Le versement de paiements secrets à une ex-playmate et à une ancienne actrice pornographique a rythmé cette troisième journée d'interrogatoire du premier témoin, jeudi, au procès criminel de l'ex-président Donald Trump à New York.
Le témoignage de David Pecker, ex-PDG du groupe de presse American Media Inc. (AMI) et ami de longue date du célèbre accusé, a conduit les jurés loin des colonnes de chiffres trafiqués et des fausses factures mentionnées dans l'acte d'accusation.
Les procureurs l'ont amené à reconstituer de façon détaillée la chronologie des événements qui ont ultimement abouti au paiement fait à une maîtresse présumée, l'actrice de cinéma pornographique Stormy Daniels, pour la contraindre au silence.
C'est vers la fin de l'interrogatoire que cette question précise a été abordée.
M. Pecker a indiqué avoir eu vent des demandes de Stormy Daniels, de son vrai nom Stephanie Clifford, au début de 2016. Il n'y avait alors pas donné suite, puisqu'un site avait déjà publié les allégations en 2011 et qu'elle les avait alors niées.

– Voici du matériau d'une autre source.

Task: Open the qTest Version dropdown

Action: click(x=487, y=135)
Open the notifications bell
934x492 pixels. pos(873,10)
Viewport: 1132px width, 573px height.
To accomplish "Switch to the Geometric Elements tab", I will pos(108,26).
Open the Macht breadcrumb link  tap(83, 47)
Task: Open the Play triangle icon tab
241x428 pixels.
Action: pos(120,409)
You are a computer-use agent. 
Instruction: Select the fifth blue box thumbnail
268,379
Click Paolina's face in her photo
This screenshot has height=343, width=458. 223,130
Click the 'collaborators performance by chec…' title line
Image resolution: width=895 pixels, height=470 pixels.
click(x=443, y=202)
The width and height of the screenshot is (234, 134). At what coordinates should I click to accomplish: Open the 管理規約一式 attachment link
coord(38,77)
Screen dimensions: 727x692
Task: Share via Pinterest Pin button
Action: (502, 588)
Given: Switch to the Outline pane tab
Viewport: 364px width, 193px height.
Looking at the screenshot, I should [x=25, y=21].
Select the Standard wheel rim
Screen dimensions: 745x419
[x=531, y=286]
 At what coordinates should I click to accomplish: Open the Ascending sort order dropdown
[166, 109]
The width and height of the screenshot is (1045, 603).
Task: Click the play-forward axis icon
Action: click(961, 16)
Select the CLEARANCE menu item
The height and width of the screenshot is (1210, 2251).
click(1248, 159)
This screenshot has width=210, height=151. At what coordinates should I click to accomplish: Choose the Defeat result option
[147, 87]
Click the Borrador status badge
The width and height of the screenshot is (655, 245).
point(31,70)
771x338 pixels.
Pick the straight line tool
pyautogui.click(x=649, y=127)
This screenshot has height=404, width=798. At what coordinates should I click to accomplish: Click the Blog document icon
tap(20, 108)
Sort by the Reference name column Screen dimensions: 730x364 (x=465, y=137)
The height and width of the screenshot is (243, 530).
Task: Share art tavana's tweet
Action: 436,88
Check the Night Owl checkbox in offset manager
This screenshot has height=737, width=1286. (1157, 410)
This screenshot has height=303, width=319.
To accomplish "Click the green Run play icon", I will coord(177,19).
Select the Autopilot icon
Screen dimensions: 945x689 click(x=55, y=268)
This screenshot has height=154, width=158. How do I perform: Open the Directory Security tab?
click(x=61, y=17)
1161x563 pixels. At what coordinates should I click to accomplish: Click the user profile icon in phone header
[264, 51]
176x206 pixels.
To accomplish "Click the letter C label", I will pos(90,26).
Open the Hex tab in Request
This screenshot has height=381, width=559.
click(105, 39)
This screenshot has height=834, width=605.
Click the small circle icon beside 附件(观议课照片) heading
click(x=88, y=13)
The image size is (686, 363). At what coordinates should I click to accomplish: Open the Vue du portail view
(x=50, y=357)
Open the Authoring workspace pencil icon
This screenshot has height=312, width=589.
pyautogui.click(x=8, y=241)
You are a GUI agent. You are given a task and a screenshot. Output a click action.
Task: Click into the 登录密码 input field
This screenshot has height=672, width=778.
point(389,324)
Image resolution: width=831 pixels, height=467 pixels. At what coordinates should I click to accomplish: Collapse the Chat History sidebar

La situation avait changé en octobre, quelques semaines avant le scrutin présidentiel : les médias avaient diffusé un enregistrement désormais célèbre sur lequel on entendait Donald Trump se vanter de pouvoir « attraper » les femmes par leur sexe en toute impunité.
M. Pecker a indiqué avoir reçu un appel urgent de Dylan Howard, à l'époque rédacteur en chef du National Enquirer, un tabloïd du groupe AMI. Dans un texto qui a été montré aux jurés, M. Howard lui a écrit : Je sais qu'il y a eu des démentis par le passé, mais cette histoire est vraie.
Après avoir averti l'avocat personnel de Donald Trump à l'époque, Michael Cohen, M. Pecker a cependant refusé de verser 120 000 $ US à Mme Clifford, comme le pressait de le faire M. Cohen.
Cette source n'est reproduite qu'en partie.